# Moving Advice



## RevoBuda (Sep 3, 2011)

Good Day People,

I have decided to keep my 150g aquarium, but I have one issue... I will have about 1 - 2 months in between moving into my new home. Does any have any advice on how to keep my fish without my 150 g during that time? I assume the only thing I can do is get smaller tanks and divide them up as best as I can. Any advice from anyone who has experienced this before would be greatly appreciated.

Regards,

R


----------



## Dis (Apr 16, 2010)

How big are your fish? I've kept fish in large totes for a few days while I reseal ed my 125 gallon. Just had a cycled sponge filter and heater for each tote. I also fed the fish much smaller amounts. 1 to 2 months is fairly long but as long as you don't have monster fish should be fairly easy


----------



## Bullet (Apr 19, 2014)

You don't say what species of fish that you have but unless they are very demanding types, I agree with Dis and rubbermaid (or equiv) totes will do the job nicely
Obviously, you will need a method of filtering (Sponge filters are good) as well as heating and some form of ambient lighting but nothing fancy as you will not be growing plants I assume 
I say to add a small light and put it on a timer because you don't want your fish in darkness (like in a basement for example) for as long as 2 months as it will throw out their circadian rhythm and could affect their feeding habits 
An airstone might also be a good option to keep water moving and proper gas exchange 
A couple of months in a tote would not be an issue in my opinion 
Finally, you may wish to also check if a local fish store of one of our forum members would be willing to house them for you for a couple of months. Again, this is dependent upon the species in question but if you like this idea, why not post something on our forum and ask for temp accommodation for your fish


----------



## TBemba (Jan 11, 2010)

Yes depending on the fish. I once had a koi pond plastic and used it for a month. You could buy a stock pond

http://www.tscstores.com/110-US-GALLON-POLY-STOCK-TANK-WITH-PLUG-P14541.aspx#.Vt4VMbyQKrU

Heater water pump/powerheads and large sponge filter and your set.
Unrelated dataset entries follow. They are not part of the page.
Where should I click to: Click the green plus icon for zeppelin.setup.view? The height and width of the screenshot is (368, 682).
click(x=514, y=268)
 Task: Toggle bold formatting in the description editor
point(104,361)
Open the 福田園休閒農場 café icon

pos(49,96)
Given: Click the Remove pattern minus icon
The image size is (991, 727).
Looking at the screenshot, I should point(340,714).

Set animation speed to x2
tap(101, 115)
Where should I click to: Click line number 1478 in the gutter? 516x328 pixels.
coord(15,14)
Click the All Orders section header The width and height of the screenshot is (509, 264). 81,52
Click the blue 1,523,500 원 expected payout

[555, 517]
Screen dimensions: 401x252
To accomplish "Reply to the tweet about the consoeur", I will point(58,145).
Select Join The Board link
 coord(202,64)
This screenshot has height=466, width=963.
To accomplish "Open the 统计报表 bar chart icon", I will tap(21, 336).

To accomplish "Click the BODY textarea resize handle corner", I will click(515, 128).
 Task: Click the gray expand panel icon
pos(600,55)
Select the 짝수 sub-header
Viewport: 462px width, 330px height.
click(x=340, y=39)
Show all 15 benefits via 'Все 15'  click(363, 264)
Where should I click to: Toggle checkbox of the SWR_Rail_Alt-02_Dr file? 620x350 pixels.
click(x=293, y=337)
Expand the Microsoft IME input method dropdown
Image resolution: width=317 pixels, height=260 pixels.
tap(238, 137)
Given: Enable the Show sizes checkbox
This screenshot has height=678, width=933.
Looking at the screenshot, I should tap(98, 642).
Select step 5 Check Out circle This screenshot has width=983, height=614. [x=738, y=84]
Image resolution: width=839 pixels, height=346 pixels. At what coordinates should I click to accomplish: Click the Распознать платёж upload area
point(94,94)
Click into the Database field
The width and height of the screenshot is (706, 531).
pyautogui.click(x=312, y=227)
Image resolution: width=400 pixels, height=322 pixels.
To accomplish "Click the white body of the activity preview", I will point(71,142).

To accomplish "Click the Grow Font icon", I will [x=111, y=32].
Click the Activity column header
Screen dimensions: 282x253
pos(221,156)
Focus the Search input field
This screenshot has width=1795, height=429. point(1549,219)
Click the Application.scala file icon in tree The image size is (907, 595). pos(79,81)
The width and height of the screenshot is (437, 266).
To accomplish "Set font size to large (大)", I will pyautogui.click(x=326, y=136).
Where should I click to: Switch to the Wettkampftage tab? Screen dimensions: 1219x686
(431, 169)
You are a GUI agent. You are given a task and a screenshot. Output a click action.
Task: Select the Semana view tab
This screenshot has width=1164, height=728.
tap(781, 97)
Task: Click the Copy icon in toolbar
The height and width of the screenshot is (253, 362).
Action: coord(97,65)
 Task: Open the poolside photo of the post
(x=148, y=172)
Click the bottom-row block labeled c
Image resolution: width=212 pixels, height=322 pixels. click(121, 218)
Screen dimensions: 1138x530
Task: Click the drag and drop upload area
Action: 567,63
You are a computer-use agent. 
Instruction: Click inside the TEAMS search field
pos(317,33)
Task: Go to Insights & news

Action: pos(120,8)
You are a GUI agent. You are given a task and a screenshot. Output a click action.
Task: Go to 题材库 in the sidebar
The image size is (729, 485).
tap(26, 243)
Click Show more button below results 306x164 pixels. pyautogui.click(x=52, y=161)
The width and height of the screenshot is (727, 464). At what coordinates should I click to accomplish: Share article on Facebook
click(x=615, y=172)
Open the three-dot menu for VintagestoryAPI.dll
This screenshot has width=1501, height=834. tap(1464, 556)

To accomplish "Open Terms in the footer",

You can always get most of your money back selling it used on kijiji later or use it as a koi pond .

Just cut your feelings down and try using 50% of your old tank water. If you need to buy a large sponge filter do it now and run it in your tank so it's seasoned for the temp holding.

When moving transfer 50% of the water to your new home. 5 gallon buckets at lowes or homedepot are a couple dollars each

If the fish are not expensive or hard to find and you're not attached to them search auctions on here. The fresh water clubs have big auctions coming up and you can sell all your fish there. They will sell for cheap but you can also buy new stuff once your tank is back up and running

Good luck


----------



## grgrn (Jan 14, 2016)

Kids wading pools are really cheap they should work as well , I have kept fish in them a few times, with no problems.


----------



## default (May 28, 2011)

I would also recommend using a heavy tote/Rubbermaid container, it's quite handy and you could easily keep it for future use, great for when you need to redo your tanks. All you would need then is a sponge filter and heater for some tropical fish.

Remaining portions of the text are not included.